──────── EXTRACTED DATA

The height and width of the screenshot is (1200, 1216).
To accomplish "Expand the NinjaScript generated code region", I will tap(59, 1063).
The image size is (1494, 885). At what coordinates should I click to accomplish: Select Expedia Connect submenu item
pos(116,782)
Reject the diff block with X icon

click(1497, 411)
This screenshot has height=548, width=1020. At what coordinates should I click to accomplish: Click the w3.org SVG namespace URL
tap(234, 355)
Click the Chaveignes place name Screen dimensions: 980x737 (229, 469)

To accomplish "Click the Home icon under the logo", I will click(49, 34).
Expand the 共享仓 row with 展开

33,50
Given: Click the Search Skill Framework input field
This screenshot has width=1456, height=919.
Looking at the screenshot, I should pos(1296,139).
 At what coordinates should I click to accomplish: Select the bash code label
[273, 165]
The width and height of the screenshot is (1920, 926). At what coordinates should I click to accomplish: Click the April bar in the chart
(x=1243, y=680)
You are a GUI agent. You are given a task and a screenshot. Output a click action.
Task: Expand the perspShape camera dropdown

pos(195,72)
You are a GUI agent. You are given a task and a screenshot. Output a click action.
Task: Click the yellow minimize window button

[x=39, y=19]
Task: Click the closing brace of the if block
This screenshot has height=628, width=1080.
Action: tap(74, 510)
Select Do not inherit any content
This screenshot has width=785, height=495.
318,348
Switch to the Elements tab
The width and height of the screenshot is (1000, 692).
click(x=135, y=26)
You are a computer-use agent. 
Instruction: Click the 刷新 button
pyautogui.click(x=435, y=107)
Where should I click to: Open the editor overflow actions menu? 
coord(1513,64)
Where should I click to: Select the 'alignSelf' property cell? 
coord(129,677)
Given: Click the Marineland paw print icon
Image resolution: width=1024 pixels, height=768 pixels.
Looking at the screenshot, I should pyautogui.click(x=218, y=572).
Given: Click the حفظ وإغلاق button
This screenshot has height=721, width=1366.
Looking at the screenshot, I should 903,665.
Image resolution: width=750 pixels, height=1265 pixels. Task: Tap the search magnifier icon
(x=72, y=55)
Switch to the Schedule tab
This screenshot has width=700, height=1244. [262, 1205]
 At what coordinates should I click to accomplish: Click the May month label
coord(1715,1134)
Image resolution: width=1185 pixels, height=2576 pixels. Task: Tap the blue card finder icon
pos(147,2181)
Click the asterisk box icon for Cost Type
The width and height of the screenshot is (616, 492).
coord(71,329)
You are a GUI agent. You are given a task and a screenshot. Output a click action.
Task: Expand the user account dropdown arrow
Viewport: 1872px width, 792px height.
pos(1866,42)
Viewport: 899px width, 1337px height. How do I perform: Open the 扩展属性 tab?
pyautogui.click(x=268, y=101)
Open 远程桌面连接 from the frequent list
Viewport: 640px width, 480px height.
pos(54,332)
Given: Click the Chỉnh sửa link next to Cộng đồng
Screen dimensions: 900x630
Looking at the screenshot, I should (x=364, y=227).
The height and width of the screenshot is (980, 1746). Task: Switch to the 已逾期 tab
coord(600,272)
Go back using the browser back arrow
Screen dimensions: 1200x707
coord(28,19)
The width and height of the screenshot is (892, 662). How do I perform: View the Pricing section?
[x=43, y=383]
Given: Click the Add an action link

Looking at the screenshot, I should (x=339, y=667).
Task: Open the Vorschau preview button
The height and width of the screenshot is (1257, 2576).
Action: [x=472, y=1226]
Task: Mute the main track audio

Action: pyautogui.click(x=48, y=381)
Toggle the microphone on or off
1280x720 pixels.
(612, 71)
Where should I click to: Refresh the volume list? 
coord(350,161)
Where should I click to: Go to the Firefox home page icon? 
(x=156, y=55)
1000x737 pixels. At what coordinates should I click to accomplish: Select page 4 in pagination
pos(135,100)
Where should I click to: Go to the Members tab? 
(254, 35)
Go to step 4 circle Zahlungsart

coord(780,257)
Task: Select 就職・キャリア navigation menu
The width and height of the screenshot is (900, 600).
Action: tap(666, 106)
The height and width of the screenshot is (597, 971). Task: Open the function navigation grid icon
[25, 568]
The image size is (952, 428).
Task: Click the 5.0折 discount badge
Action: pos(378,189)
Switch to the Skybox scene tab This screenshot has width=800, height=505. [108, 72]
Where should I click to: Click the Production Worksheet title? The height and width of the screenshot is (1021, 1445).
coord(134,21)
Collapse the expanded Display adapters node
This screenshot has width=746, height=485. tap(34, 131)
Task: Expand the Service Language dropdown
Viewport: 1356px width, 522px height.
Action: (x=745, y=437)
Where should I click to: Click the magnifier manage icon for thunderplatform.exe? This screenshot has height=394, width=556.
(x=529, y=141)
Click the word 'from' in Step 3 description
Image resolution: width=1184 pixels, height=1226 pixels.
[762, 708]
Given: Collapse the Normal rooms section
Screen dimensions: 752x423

────────────────

> [TASK BRIEF]:
Scan the entries above and copy each line where "from" occurs.

> [TASK OUTPUT]:
Open 远程桌面连接 from the frequent list
Click the word 'from' in Step 3 description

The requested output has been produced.